Drug reduces risks for dialysis patients

Kidney failure has a knack for depleting calcium in the blood. That can weaken a person’s bones and cause other problems.

To correct for a lack of calcium, roughly half of all kidney dialysis patients get vitamin D injections. Unfortunately, calcitriol–an injected form of vitamin D that physicians have been prescribing for more than 2 decades–sometimes causes calcium and phosphate concentrations in the blood to rise steeply, which can boost heart disease risk. A newer form of injectable vitamin D called paricalcitol gained regulatory approval in 1998 after tests showed it did a better job of stabilizing calcium and phosphate concentrations in kidney-disease patients.

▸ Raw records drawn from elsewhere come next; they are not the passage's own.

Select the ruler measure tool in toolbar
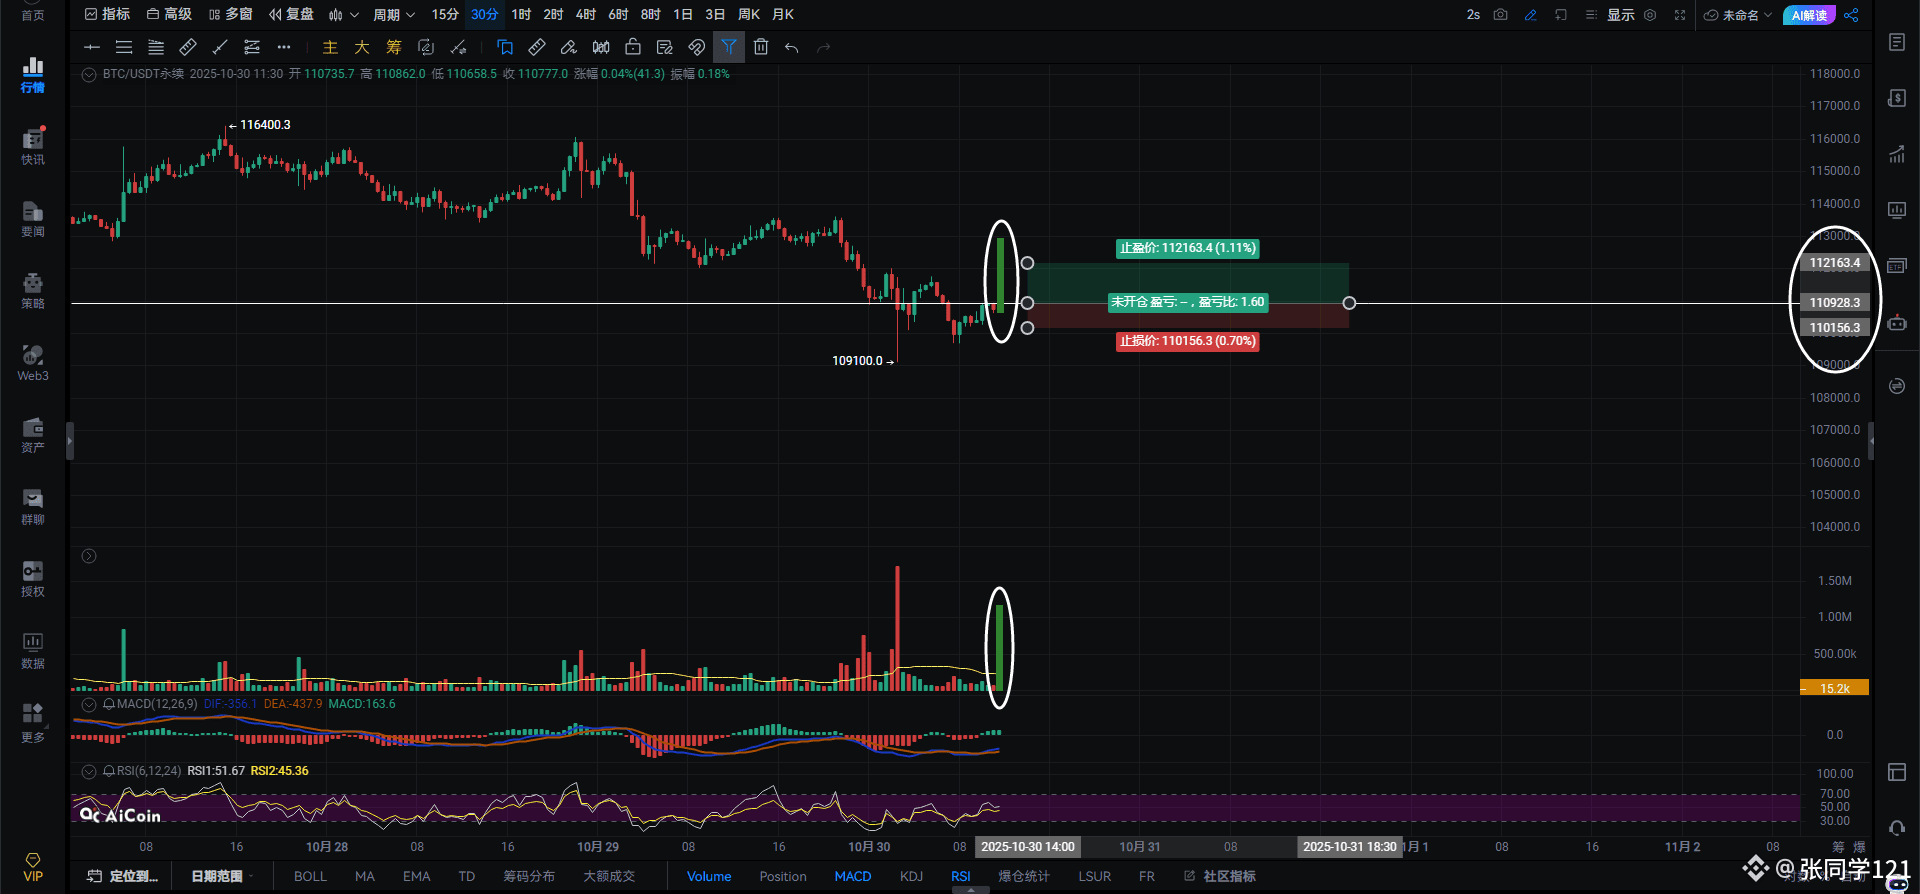[x=537, y=47]
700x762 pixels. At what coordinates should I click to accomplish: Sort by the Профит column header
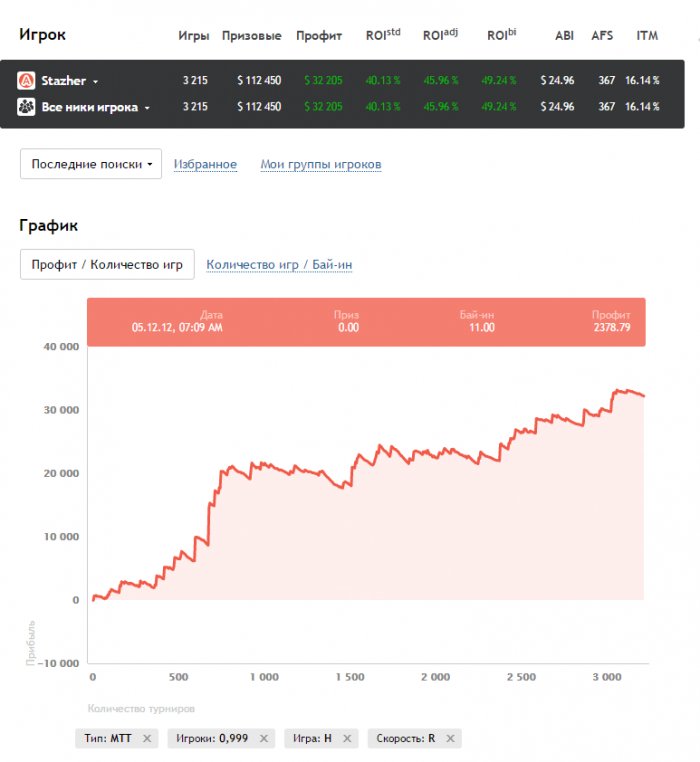tap(319, 36)
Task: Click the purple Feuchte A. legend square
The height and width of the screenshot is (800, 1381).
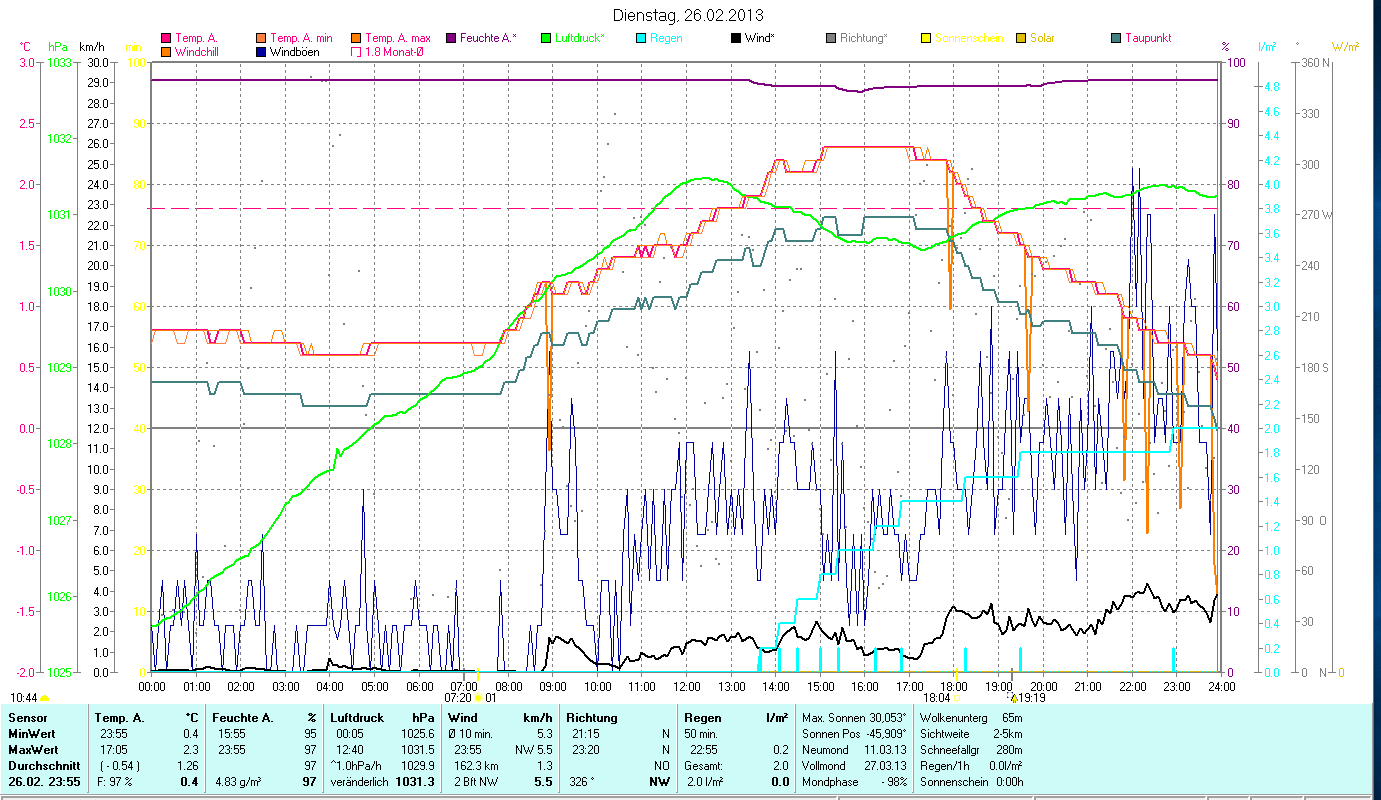Action: (x=451, y=39)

In the first study to compare survival in dialysis patients getting one drug or the other, researchers report that dialysis patients getting paricalcitol live longer than those receiving calcitriol. The study appears in the July 31 New England Journal of Medicine (NEJM).

Researchers examined the records of more than 67,000 dialysis patients with an average age of 61. About half got paricalcitol; the rest got calcitriol. After 3 years, 58.7 percent of those getting paricalcitol had survived, compared with 51.5 percent of those receiving calcitriol, says study coauthor Ravi Thadhani, a nephrologist at Massachusetts General Hospital in Boston.

Writing in the same issue of NEJM, Tilman B. Drüeke of Necker Hospital in Paris and David A. McCarron of the University of California, Davis point out that excess calcium and phosphate in the blood contribute to calcification of soft tissues in the body, including blood vessels, and may explain in part the heightened heart disease risk seen in people with kidney failure.